Cramer’s sympathetic but ultimately analytical take on rural mindsets also put me to thinking a lot about my home. I grew up in Laurel County in Southeastern Kentucky, home to the Chicken Festival every September, 30 minutes away from the nearest place you could buy most grocery items. London, the county seat of Laurel County, is broadly prosperous, housing two high schools, unusual for many counties in Appalachia, and adding new businesses every year. Nevertheless, reading the ways rural Wisconsinites talked about government, liberals, and people who sat behind desks, all ultimately symbols for city people, I was reminded of the conversations I’d overheard in my life between the old men who gather with my grandfather in the corner of the Burger King or the BP station north of the county most mornings. The feelings of a small bit of prosperity being created only to be taken away to other places felt familiar. So did a deep, voiceless frustration that people like them simply weren’t being listened to in the big conversations in the country.

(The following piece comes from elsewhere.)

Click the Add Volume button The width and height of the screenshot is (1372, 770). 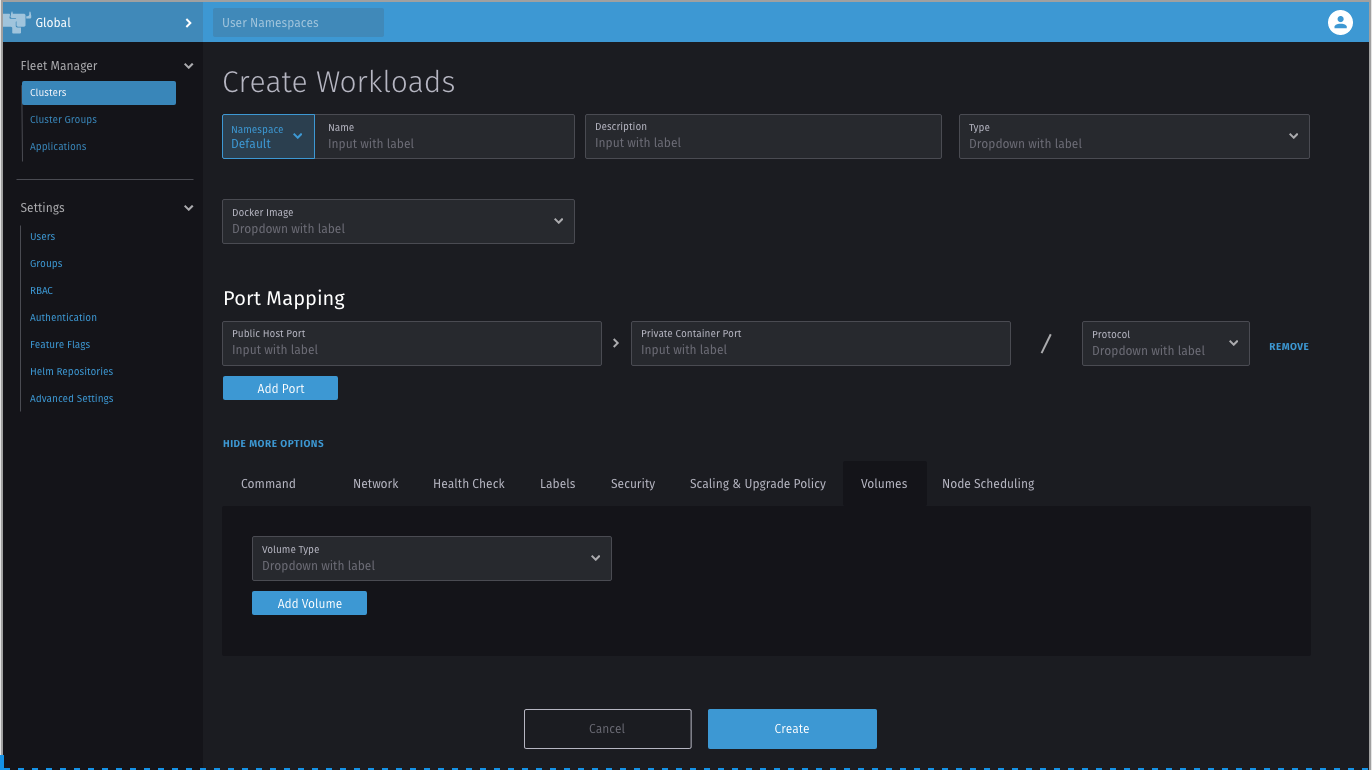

I wondered how peculiar I might have begun to appear to people in my home, having gone to Lexington, a small city of hundreds of thousands of people, to attend the University of Kentucky and then on to Louisville, the largest city in Kentucky, to attend Seminary. But I’m a very different person since I left home. Some of those changes are a product of growing up, maturing, experience. I hope more are a product of God’s work of sanctification in my life as I’ve grown more familiar and in-love with the Bible and gained more affection for those around me. Still, though, there’s no way that spending 7 years, nearly a third of my life, in environments so unlike the home of my family hasn’t changed my ways of thinking. I recall times that saying something I’d assumed to be largely innocuous garnered peculiar, curious looks. Not anger or contempt, but a kind of bafflement, as if I’d grown a second head. Maybe to some of the people of my home, I had grown a second, urban head.
For making sense of current politics and social trends, The Politics of Resentment is a valuable work that will probably inspire a great deal of research in coming years. It is, however, also a very readable, very human look at people in an attempt to understand not just what they do, the way a lot of social science research works, but rather why they do it.